Saat Titi Anggraini sempat mempertimbangkan kuliah di luar negeri, Komarudin Hidayat menasihati, ’’Pemilu 2004 terlalu menarik untuk ditinggalkan.’’ Keluarga yang egaliter menguatkan dia di tengah dunia kerja yang kerap patriarkis.
BAYU PUTRA, Jakarta
’’KALAU tidak sekolah di Jakarta, Titi pasti akan kena perkawinan usia dini.’’ Sepenggal pesan dari sang bunda itu turut membawa Titi Anggraini ke jalan perjuangan mengawal liku-liku demokrasi Indonesia pasca-Orde Baru.
Karir terakhir Titi adalah menggawangi Perkumpulan untuk Pemilu dan Demokrasi atau yang biasa disebut Perludem.

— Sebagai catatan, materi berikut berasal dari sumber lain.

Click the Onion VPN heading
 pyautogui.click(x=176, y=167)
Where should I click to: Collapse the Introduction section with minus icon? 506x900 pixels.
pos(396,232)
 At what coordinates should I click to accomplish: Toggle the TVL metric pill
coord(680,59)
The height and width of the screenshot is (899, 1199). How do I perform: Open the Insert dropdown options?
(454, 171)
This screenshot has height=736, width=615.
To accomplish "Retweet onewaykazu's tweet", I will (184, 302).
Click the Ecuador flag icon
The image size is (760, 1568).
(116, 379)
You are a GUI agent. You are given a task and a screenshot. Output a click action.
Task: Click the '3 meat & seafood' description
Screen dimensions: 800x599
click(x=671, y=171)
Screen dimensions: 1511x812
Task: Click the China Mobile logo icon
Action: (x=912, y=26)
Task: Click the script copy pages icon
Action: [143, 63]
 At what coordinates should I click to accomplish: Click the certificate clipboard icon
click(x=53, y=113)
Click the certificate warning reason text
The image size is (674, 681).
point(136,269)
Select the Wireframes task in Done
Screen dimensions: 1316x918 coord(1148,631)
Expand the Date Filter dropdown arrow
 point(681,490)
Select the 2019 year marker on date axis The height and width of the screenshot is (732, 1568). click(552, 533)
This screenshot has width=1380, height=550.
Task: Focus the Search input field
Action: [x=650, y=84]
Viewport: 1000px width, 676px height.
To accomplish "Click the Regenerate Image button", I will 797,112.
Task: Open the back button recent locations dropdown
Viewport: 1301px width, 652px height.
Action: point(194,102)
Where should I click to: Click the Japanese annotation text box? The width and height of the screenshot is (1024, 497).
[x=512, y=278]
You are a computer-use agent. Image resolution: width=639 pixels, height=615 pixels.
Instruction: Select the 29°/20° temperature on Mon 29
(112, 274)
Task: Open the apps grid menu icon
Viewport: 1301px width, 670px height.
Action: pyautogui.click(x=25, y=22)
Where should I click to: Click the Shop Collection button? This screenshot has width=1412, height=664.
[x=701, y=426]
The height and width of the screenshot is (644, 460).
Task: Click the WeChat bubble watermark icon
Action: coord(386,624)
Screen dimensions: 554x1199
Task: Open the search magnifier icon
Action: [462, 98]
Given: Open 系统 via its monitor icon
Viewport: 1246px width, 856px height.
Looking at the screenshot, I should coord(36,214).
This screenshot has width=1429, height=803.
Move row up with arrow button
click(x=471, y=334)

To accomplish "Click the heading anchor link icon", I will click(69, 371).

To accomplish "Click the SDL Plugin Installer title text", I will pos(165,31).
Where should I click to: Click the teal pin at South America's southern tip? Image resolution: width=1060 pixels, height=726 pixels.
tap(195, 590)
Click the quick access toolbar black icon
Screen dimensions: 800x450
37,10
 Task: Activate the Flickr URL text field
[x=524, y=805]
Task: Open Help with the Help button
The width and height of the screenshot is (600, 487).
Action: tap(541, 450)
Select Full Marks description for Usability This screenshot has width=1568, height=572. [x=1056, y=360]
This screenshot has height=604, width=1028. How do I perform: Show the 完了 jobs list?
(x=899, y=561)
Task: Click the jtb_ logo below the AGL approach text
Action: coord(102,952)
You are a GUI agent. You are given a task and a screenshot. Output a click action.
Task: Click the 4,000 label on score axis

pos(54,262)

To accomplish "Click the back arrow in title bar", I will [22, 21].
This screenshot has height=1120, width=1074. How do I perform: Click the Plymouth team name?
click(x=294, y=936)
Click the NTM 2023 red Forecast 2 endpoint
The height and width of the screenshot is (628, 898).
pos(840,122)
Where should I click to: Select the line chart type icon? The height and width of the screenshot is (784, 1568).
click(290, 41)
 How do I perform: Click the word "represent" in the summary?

Sebuah organisasi non pemerintah yang perhatian terhadap perkembangan kepemiluan di tanah air.
Dalam 10 tahun terakhir, Titi menjadi direktur eksekutif Perludem. Sebelum dia berhasil lengser dari posisi tersebut pada 23 Agustus lalu. Keinginan yang dia perjuangkan sejak dua tahun silam.
Total sudah 21 tahun Titi bergelut dengan pemilu. Dia memulainya di bangku kuliah, saat masih menempuh tiga semester di Fakultas Hukum Universitas Indonesia (UI) pada 1999. Itulah tahun penentuan bagi Indonesia. Pemilu pertama pasca tumbangnya Orde Baru.
Kala itu Titi ditunjuk mewakili angkatannya di UI untuk menjadi bagian dari Panwaslu (sekarang Bawaslu) Pusat. Dari situlah Titi mulai melihat secara utuh bagaimana sebuah proses pemilu. Setelah sekian lama, pemilu Indonesia diikuti banyak partai politik. Ada 48 partai politik yang menjadi peserta dalam Pemilu 1999.
Pada tahun tersebut, masyarakat sedang dilanda euforia perubahan. Sistemnya masih tetap proporsional tertutup. Namun, untuk kali pertama pemilu Indonesia membuka keran kepesertaan multipartai.
’’Meski harus diakui, aktor-aktor politik yang terlibat juga adalah bagian dari kekuasaan masa lalu,’’ ujar Titi saat berbincang dengan Jawa Pos Rabu pekan lalu (9/9).
Apa pun itu, Pemilu 1999 menjadi tonggak sejarah. Sebab, menghasilkan orang-orang yang melahirkan amandemen UUD 1945 beserta berbagai turunannya. Misalnya, pembentukan Mahkamah Konstitusi dan KPK. Termasuk yang paling krusial adalah pilpres langsung dan embrio pemilu legislatif dengan sistem proporsional terbuka.
Pada Pemilu 2004, khususnya pileg, sistem yang digunakan adalah proporsional semi terbuka. Untuk bisa terpilih, setiap caleg harus mendapat suara sebanyak harga satu kursi atau bilangan pembagi pemilih.
Itulah yang dirasa berat bagi para caleg untuk memenuhinya. Baru pada Pemilu 2009, sistem proporsional terbuka benar-benar dijalankan.